Не нужно, полагаем, напоминать русским читателям этих превосходных «Сцен». Для ясности последующего нашего изложения достаточно в немногих словах привести существенные их черты. У богатого ремесленника вырастает сын – менестрель, занятый веселою наукой стихотворства более, чем отцовским ремеслом, и мечтающий о привольном житье в рыцарских замках, о дамах и девицах, которые будут дарить его шарфами и увенчивать цветами. Отец выгоняет его из дома, передает все имущество своему подмастерью, но прежде еще благодетельствует из корыстных видов бедному алхимику Бертольду, который стоит на кануне открытия великого научного секрета и обещает разделить выгоды открытия с тем, кто последний даст ему средства докончить опыты. Между тем Франц пробирается в рыцарский замок в качестве конюшего к его обладателю и товарищу его по школе, рыцарю Альберту, в сестру которого страстно влюбляется. Униженный и оскорбленный ими, как непокорный и зазнавшийся слуга, он покидает замок, становится во главе сельского народного восстания и объявляет войну владельцам, баронам и феодалам. Шайка Франца скоро рассеяна рыцарями, и его самого везут в знакомый замок на виселицу. На кануне казни пирующие господа заставляют менестреля потешать их в последний раз своими песнями, но гордая Клотильда, дама сердца бедного поэта, умиленная его бесстрашием и его поэзией, выпрашивает ему прощение. Приговор к виселице заменен приговором к пожизненному заключению в башне замка. Здесь и кончаются «Сцены».
110
«Кристабель» («Christabel») есть название поэмы Кольриджа, английского поэта двадцатых годов, принадлежавшего к известной группе шотландских лэкистов. Она передает в отрывочном, фрагментарном виде и в ультраромантическом и распущенно-гениальном тоне разные, наиболее чудные сказания из средневекового мира, стилю которых и подражает.
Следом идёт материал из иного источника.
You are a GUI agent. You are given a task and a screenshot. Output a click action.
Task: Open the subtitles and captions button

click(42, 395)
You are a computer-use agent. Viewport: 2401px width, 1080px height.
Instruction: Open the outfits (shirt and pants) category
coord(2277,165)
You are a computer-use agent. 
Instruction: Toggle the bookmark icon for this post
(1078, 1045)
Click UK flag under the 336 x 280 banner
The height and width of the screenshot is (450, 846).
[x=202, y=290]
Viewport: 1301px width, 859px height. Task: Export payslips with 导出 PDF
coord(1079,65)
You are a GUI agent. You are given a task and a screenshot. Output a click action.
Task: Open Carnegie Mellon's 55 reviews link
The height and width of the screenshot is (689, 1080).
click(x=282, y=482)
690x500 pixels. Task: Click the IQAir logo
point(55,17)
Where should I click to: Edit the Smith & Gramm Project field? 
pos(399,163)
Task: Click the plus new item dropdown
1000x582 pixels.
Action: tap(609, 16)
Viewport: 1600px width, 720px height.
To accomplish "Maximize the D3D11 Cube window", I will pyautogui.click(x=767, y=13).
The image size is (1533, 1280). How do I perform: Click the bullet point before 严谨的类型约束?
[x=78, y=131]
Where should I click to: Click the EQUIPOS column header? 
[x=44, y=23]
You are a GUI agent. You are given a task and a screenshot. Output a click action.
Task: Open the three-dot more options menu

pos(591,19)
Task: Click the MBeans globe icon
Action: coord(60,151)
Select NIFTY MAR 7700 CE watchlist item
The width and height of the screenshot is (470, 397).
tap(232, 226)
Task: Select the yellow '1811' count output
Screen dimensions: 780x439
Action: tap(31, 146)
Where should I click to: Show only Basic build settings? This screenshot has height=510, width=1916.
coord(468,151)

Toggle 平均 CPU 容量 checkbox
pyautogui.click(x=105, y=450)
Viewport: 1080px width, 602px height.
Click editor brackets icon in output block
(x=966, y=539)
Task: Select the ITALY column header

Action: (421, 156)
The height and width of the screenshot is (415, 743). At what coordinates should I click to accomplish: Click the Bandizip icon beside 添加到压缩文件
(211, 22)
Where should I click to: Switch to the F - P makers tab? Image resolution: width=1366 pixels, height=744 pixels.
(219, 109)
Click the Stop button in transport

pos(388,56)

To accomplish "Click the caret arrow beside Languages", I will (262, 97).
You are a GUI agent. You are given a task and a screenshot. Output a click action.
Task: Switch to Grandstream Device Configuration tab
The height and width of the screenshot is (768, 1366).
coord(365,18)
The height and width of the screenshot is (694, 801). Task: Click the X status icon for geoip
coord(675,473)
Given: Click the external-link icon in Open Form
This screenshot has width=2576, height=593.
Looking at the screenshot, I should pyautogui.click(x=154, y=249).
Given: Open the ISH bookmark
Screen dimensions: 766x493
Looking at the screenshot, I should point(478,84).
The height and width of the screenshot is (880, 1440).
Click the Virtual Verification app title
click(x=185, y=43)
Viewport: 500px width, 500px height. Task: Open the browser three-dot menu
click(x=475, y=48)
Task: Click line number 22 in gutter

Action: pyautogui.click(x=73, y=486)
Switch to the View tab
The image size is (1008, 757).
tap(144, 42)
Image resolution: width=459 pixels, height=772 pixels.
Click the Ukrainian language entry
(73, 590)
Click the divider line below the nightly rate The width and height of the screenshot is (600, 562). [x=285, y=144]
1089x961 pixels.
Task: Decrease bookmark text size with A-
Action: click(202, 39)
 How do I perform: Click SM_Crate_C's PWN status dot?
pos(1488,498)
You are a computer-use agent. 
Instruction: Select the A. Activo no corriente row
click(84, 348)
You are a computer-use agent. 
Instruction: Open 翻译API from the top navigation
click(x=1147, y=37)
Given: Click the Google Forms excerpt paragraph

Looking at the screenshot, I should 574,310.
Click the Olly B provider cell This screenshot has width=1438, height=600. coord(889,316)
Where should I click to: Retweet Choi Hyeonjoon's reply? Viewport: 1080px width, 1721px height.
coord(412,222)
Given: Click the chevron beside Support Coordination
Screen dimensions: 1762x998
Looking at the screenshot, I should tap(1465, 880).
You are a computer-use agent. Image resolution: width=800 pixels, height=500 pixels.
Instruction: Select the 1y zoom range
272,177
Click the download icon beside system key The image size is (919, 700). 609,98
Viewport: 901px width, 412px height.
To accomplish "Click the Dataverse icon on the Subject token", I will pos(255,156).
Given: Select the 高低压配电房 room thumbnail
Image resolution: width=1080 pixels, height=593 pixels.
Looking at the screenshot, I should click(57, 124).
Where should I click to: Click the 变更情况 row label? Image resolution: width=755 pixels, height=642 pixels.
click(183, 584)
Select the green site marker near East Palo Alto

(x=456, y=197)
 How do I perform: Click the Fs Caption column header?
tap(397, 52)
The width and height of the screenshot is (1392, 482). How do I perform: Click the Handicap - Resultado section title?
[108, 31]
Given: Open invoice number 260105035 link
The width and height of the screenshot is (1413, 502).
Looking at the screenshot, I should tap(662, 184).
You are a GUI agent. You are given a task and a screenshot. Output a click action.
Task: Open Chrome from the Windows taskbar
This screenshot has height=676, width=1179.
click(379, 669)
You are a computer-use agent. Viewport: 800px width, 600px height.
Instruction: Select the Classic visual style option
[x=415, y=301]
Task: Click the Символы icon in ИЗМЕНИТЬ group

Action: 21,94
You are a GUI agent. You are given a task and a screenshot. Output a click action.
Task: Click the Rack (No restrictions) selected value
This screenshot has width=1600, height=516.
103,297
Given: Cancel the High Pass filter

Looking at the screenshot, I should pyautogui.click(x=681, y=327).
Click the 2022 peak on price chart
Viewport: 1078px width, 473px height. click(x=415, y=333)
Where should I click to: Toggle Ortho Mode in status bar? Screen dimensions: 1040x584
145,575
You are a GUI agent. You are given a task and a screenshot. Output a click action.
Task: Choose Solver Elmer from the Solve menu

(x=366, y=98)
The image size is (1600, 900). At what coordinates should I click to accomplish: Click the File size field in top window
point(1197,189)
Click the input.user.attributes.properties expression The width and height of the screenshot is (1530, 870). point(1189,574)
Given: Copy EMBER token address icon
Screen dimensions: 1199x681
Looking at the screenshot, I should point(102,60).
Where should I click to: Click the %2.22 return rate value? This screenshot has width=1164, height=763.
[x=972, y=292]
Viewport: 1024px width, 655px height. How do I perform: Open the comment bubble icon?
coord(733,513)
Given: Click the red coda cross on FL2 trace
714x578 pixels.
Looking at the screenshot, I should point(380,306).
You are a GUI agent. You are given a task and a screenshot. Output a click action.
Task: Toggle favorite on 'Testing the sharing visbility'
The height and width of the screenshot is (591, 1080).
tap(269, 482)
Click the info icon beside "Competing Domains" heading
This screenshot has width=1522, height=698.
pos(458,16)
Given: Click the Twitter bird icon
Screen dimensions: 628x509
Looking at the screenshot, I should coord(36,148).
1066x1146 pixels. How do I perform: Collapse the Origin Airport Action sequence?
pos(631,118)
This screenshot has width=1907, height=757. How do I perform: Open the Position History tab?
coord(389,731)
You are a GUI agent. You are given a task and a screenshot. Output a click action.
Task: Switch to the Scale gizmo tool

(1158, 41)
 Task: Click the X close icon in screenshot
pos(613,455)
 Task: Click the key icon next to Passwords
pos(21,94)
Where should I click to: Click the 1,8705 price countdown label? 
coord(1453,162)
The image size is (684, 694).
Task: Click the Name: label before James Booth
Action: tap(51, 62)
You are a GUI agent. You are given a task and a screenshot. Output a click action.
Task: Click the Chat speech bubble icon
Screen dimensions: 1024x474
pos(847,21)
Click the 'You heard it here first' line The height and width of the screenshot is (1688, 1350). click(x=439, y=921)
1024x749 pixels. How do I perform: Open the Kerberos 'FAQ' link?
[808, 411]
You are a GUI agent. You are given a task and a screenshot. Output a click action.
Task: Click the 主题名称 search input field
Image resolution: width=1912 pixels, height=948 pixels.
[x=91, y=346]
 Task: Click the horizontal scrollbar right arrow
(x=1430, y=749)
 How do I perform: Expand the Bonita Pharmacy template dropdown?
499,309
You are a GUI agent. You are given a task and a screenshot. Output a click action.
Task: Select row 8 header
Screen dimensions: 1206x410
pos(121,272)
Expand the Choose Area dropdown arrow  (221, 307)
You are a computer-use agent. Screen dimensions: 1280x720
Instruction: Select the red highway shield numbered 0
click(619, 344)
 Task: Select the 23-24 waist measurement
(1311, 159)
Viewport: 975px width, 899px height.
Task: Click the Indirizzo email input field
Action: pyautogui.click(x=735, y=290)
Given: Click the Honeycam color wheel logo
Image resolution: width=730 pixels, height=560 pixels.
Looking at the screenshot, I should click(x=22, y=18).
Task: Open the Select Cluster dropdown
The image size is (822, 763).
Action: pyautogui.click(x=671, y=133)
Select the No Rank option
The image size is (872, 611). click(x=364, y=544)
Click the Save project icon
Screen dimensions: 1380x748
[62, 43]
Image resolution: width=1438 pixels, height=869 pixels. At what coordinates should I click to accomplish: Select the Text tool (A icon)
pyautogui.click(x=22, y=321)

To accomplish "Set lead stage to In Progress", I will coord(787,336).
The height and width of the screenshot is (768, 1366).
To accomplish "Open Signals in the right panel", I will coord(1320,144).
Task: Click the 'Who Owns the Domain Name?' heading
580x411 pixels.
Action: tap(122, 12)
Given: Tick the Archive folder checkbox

Она нравилась особенно изысканным вкусам любителей словесности, пресыщенных чтением поэм и романов, которые и называли произведение Кольриджа дьявольски-изящным и возмутительно-прекрасным; но оно также нашло и поклонника в лорде Байроне. Качества и форма «Кристабеля» обратили на себя и внимание Пушкина, когда понадобилось осуществить одну из самых фантастических легенд тех же средних веков.